How to Tailor Your Resume to a Job Offer and Land Your Dream Job

Natalie Severt, a resume advice writer for Uptowork, shares her tips on how to tailor your resume to a job description each time you apply for a new job.

If there’s one thing all recruiters are after, it’s skills.

An IT recruiter wants someone who can develop software; a marketing recruiter is on the lookout for people who know how to build strong brands. But how do you showcase your skills and qualifications so that hiring managers know you’re the best candidate?

By tailoring your resume.

Once you’ve learned how to tailor your resume, you’ll also know how to write a resume that instantly grabs recruiters’ attention every time you apply for a job.

Here are 5 tips to help you tailor your resume to every job description and land more job interviews than ever:

1. Make a Master List of Keyword Skills

Tailoring your resume is about choosing skills from the job offer and sprinkling them throughout your resume and cover letter. Sounds simple, right?

In reality, it’s a bit tricky, but so effective.

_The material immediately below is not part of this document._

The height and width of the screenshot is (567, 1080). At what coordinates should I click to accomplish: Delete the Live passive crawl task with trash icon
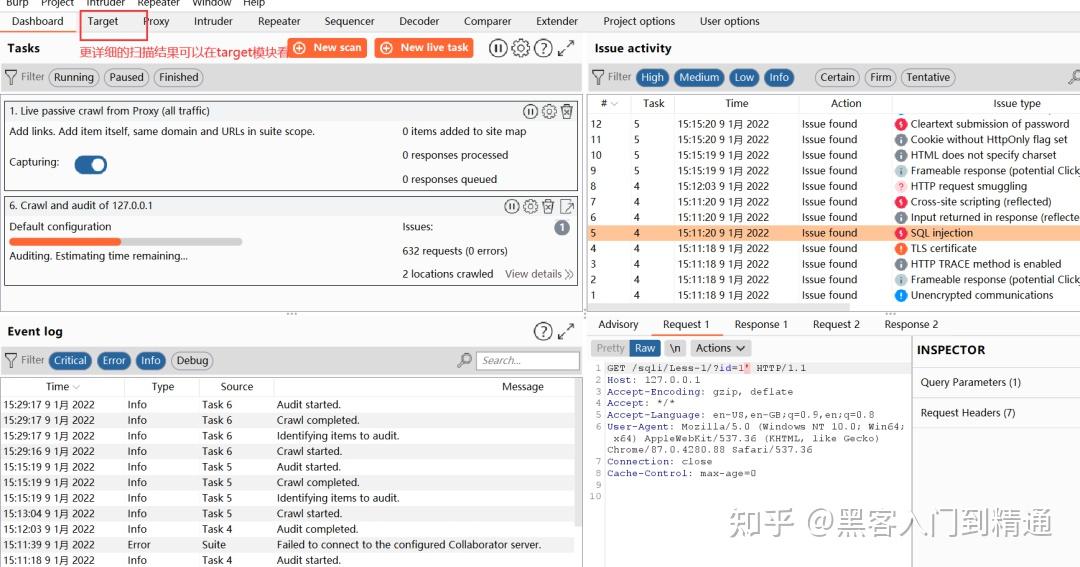(x=567, y=111)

To start, you’re going to make a master list of skills. Keep in mind that you might not have all the skills on the list, and that’s okay.

Go to your job description; highlight all required skills and experience, and put them on your master list.

Next, look for a few job posts for similar positions. Again, highlight the required skills and experience.

Do you notice any that match the skills on your list? If so, these skills are in high demand. Circle the skills on your list that match skills from other offers. Any extra job skills that didn’t show up in your offer can still be added to your resume.

Your final step is to visit LinkedIn—where you can check out the people who already have the job you want.

Browse member profiles and look at the skills they’ve chosen to highlight. Again, do any of these skills match the skills from your job offer?

Any time you see overlapping skills, there’s a good chance they are important and valuable. If you possess any of these overlapping skills, you’ll want to place those skills at the top of your resume.

2. Create a Master Resume

Now that you have your master list of skills, you’re ready to build a master resume.

What is a master resume? It’s an updated version of your resume that lists all your work experience, skills, qualifications, and accomplishments.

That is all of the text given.